JERUSALEM — Prime Minister Benjamin Netanyahu of Israel on Sunday sharply rebuffed what he described as an international attempt to dictate the terms of an Israeli-Palestinian peace deal ahead of talks with France’s foreign minister, Laurent Fabius, who was visiting the region to advance a French-led initiative.
With peace talks stalled for more than a year, France has been sounding out the possibility of relaunching the process with the help of Arab states, the European Union and United Nations Security Council members, supported by a Security Council resolution that would set parameters for new negotiations on Palestinian statehood and perhaps establish a time frame for them.
Mr. Fabius met on Saturday in Cairo with President Abdel Fattah el-Sisi of Egypt and with a committee of Arab foreign ministers. Mr. Fabius warned Israel and the Palestinians that the stalemate in the peace process risked setting the conflict “ablaze,” adding, “We have to do the maximum so that the two sides restart negotiations,” Reuters reported.
At the start of the weekly cabinet meeting in Jerusalem on Sunday morning Mr. Netanyahu said: “The way to reach agreements is only through bilateral negotiations, and we strongly reject attempts to force international diktat on us in regard to both security and peace.” While he did not refer directly to the French proposal, his remarks were clearly timed to relate to it.
These international efforts, Mr. Netanyahu added, failed to address “the security needs of the state of Israel and our other national interests.”
Mr. Fabius met the Palestinian president, Mahmoud Abbas, in the West Bank city of Ramallah before his meeting with Mr. Netanyahu.
Underlining the deep rift between the Israeli and Palestinian sides, Riad al-Malki, the foreign minister of the Palestinian Authority government, said shortly before the meeting in Ramallah that it was “late for the international community” to be taking up its responsibilities 48 years after the Israeli occupation of territories it captured in the 1967 war, and which the Palestinians claim for their state.
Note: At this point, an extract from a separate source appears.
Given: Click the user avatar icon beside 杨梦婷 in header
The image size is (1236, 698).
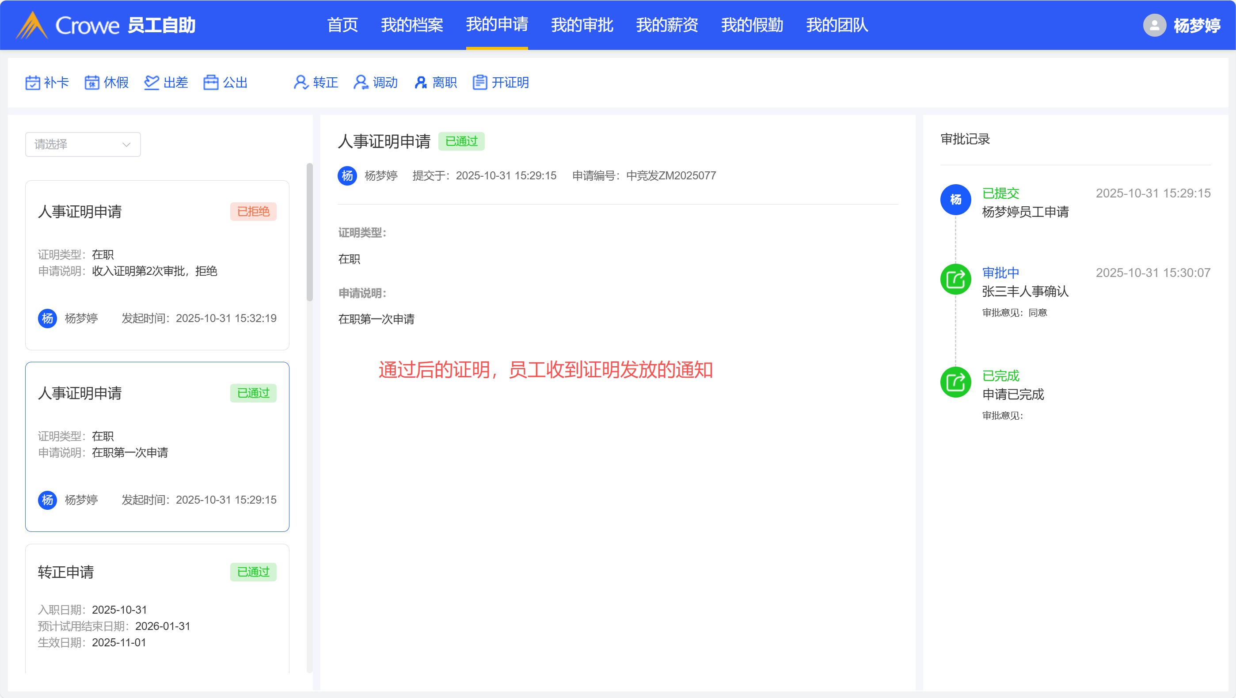Looking at the screenshot, I should coord(1154,25).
Mr. Malki told the official Voice of Palestine radio station that the French proposal was still at the stage of “ideas” and that there may not be any real European movement until September.
In a reminder of the simmering tensions in the area, a Palestinian resident of the West Bank stabbed an Israeli paramilitary police officer in the neck and chest, severely wounding him, at a busy gateway to the Old City in East Jerusalem on Sunday. The wounded officer shot the assailant, who was said to be about 18 years old. Both were transferred to hospital in critical condition, according to the police.
The episode came two days after an Israeli man was killed and another injured by a Palestinian gunman in the occupied West Bank, adding to fears of an uptick in violence during the Islamic holy month of Ramadan, which began Thursday.
In an effort to reduce some of the pressure on the Palestinians, Israel said it was relaxing some restrictions on Palestinian movement during Ramadan, providing shuttle buses from West Bank cities to bring Muslim worshipers to Friday prayer at Al-Aqsa Mosque in Jerusalem and assisting in family visits between Palestinians in the West Bank, the Gaza Strip and Israel.